What is expected: Reproduce the data below line for line, keeping every character unchanged.

----

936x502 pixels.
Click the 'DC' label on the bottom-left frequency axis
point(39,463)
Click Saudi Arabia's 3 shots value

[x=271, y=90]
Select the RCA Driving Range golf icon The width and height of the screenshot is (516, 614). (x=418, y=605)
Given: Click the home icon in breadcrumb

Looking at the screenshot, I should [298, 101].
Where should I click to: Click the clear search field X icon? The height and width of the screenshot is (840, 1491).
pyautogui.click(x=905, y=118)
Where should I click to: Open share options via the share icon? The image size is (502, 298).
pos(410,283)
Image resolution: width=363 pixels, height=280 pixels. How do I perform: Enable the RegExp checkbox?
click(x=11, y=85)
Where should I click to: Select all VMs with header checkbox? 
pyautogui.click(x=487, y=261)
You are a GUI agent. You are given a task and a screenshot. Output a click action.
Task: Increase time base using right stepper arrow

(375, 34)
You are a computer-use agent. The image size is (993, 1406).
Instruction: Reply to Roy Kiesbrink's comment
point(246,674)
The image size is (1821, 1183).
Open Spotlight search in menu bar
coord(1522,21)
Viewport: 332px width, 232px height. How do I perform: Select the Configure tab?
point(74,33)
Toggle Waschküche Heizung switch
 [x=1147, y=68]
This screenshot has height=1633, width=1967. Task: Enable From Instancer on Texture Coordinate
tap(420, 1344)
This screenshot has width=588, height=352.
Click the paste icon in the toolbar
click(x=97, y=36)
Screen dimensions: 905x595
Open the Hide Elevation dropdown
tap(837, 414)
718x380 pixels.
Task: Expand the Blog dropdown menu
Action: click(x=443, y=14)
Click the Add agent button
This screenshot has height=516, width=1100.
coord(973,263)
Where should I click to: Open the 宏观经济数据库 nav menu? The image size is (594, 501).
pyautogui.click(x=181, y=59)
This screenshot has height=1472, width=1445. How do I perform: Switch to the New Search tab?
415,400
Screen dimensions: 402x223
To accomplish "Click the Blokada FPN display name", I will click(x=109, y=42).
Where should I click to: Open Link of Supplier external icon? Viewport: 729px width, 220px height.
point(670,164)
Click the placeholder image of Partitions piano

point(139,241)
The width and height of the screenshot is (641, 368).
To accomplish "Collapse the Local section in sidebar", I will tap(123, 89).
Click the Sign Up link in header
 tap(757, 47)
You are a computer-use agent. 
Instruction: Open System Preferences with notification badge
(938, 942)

----

Response to this task:
936x502 pixels.
Click the 'DC' label on the bottom-left frequency axis
point(39,463)
Click Saudi Arabia's 3 shots value

[x=271, y=90]
Select the RCA Driving Range golf icon The width and height of the screenshot is (516, 614). (x=418, y=605)
Given: Click the home icon in breadcrumb

Looking at the screenshot, I should [298, 101].
Where should I click to: Click the clear search field X icon? The height and width of the screenshot is (840, 1491).
pyautogui.click(x=905, y=118)
Where should I click to: Open share options via the share icon? The image size is (502, 298).
pos(410,283)
Image resolution: width=363 pixels, height=280 pixels. How do I perform: Enable the RegExp checkbox?
click(x=11, y=85)
Where should I click to: Select all VMs with header checkbox? 
pyautogui.click(x=487, y=261)
You are a GUI agent. You are given a task and a screenshot. Output a click action.
Task: Increase time base using right stepper arrow

(375, 34)
You are a computer-use agent. The image size is (993, 1406).
Instruction: Reply to Roy Kiesbrink's comment
point(246,674)
The image size is (1821, 1183).
Open Spotlight search in menu bar
coord(1522,21)
Viewport: 332px width, 232px height. How do I perform: Select the Configure tab?
point(74,33)
Toggle Waschküche Heizung switch
 [x=1147, y=68]
This screenshot has height=1633, width=1967. Task: Enable From Instancer on Texture Coordinate
tap(420, 1344)
This screenshot has width=588, height=352.
Click the paste icon in the toolbar
click(x=97, y=36)
Screen dimensions: 905x595
Open the Hide Elevation dropdown
tap(837, 414)
718x380 pixels.
Task: Expand the Blog dropdown menu
Action: click(x=443, y=14)
Click the Add agent button
This screenshot has height=516, width=1100.
coord(973,263)
Where should I click to: Open the 宏观经济数据库 nav menu? The image size is (594, 501).
pyautogui.click(x=181, y=59)
This screenshot has height=1472, width=1445. How do I perform: Switch to the New Search tab?
415,400
Screen dimensions: 402x223
To accomplish "Click the Blokada FPN display name", I will click(x=109, y=42).
Where should I click to: Open Link of Supplier external icon? Viewport: 729px width, 220px height.
point(670,164)
Click the placeholder image of Partitions piano

point(139,241)
The width and height of the screenshot is (641, 368).
To accomplish "Collapse the Local section in sidebar", I will tap(123, 89).
Click the Sign Up link in header
 tap(757, 47)
You are a computer-use agent. 
Instruction: Open System Preferences with notification badge
(938, 942)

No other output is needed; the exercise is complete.